→ What to work on: Give only the number of lines in the following entries where "navigation" appears.

→ Data in this exercise:

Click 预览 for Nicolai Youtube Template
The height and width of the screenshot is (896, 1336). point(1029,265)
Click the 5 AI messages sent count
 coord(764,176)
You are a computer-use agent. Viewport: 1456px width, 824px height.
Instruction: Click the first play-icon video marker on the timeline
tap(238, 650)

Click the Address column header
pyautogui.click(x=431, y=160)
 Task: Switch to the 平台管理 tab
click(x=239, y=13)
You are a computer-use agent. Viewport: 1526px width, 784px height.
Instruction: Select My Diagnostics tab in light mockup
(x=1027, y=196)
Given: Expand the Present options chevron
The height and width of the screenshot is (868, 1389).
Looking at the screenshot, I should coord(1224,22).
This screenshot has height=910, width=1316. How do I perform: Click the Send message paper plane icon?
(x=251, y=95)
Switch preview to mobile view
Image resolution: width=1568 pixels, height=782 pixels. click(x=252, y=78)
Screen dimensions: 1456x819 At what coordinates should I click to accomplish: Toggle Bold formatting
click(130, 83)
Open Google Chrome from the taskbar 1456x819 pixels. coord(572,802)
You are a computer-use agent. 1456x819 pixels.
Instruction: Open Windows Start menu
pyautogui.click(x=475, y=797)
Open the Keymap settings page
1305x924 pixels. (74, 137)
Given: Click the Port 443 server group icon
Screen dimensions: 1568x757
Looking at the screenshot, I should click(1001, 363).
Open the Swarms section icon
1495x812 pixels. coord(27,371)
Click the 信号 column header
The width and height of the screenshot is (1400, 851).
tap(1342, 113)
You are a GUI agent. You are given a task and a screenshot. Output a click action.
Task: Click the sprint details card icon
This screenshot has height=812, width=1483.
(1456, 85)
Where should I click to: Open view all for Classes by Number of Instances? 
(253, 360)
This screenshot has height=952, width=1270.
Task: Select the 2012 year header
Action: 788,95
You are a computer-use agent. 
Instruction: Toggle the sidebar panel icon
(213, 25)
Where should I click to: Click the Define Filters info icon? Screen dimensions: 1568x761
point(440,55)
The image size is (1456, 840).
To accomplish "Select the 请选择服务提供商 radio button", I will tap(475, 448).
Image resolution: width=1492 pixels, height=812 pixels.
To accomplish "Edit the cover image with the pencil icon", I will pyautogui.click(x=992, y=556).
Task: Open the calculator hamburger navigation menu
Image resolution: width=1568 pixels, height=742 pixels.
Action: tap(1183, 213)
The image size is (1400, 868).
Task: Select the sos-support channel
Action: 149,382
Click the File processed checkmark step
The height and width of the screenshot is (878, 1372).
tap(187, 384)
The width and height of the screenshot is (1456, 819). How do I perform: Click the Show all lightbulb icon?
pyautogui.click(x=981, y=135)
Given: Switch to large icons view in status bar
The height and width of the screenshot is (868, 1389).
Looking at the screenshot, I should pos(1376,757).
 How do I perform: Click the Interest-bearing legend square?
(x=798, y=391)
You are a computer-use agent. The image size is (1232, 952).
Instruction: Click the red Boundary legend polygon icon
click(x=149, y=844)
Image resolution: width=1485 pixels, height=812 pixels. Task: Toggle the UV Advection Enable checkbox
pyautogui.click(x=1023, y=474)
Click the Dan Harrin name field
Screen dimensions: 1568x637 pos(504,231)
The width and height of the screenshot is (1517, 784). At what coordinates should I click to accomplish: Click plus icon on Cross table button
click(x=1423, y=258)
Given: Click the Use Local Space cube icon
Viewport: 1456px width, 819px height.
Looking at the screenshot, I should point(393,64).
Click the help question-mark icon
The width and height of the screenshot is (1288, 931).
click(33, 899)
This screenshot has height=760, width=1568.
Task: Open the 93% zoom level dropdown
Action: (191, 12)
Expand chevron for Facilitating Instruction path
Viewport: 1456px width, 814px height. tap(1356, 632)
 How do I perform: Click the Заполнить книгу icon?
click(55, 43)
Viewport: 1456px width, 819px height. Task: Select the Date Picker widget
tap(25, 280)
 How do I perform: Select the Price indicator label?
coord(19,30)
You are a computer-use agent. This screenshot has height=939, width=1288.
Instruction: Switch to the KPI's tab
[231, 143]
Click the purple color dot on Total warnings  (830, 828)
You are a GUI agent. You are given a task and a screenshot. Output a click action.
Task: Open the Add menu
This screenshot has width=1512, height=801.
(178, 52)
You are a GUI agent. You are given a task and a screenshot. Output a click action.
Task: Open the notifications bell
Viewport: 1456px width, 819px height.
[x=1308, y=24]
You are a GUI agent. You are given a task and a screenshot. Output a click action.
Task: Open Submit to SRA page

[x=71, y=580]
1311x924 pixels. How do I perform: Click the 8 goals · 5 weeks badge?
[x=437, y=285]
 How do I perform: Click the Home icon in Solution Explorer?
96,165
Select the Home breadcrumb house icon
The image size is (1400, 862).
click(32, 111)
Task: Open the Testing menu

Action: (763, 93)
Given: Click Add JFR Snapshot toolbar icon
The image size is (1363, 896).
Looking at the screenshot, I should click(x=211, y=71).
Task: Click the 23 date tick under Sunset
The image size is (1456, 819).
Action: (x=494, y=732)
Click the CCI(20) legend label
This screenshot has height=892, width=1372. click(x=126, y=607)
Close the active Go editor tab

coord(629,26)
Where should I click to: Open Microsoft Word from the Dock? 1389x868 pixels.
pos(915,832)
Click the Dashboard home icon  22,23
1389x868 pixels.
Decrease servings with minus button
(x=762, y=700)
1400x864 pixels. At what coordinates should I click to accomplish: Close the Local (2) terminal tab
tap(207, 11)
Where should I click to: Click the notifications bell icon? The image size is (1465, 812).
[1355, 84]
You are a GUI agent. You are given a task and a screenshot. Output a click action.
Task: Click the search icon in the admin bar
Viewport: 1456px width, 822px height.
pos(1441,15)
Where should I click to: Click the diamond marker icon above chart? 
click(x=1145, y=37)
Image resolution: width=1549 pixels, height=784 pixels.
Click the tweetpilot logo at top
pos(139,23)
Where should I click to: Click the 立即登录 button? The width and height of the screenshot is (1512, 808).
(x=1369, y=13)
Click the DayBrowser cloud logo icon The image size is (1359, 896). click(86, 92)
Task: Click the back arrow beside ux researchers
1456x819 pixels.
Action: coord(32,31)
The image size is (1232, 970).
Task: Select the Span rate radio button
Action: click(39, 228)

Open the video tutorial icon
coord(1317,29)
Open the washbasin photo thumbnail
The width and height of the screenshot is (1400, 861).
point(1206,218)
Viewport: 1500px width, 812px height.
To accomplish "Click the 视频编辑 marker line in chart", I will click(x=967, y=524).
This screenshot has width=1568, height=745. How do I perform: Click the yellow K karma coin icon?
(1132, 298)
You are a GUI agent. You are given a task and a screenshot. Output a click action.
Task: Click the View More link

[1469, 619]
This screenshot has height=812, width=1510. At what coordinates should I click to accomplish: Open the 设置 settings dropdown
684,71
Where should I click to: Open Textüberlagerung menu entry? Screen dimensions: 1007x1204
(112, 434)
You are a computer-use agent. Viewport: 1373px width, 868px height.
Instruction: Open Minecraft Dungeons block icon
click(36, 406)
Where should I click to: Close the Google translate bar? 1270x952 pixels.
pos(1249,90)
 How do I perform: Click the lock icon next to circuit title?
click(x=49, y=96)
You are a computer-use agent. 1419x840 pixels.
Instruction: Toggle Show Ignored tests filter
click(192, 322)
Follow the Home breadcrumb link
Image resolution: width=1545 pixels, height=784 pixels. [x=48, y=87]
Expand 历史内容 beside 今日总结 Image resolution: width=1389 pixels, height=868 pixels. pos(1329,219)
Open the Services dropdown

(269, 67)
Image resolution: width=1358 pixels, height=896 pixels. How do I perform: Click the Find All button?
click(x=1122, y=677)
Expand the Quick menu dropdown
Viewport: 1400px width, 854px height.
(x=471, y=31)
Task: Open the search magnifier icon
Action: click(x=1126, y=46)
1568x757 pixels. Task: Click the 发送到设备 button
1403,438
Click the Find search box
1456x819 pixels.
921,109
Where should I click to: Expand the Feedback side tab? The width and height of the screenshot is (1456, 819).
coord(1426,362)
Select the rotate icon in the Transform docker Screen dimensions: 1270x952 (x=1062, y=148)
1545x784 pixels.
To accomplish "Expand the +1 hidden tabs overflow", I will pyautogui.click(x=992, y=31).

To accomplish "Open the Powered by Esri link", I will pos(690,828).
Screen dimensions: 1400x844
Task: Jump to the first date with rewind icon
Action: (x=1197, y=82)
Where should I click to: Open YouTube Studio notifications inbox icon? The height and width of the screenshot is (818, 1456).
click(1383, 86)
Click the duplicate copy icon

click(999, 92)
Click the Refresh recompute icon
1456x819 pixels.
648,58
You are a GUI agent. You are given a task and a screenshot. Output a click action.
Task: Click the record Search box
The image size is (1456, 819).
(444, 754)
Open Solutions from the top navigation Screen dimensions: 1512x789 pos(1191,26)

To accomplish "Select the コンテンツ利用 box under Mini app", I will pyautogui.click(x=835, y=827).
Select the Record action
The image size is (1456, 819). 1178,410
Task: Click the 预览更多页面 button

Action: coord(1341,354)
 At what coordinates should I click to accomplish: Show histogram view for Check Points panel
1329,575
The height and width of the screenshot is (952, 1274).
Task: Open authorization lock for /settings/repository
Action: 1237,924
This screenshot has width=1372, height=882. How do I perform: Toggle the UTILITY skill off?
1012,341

→ Result of the task: 2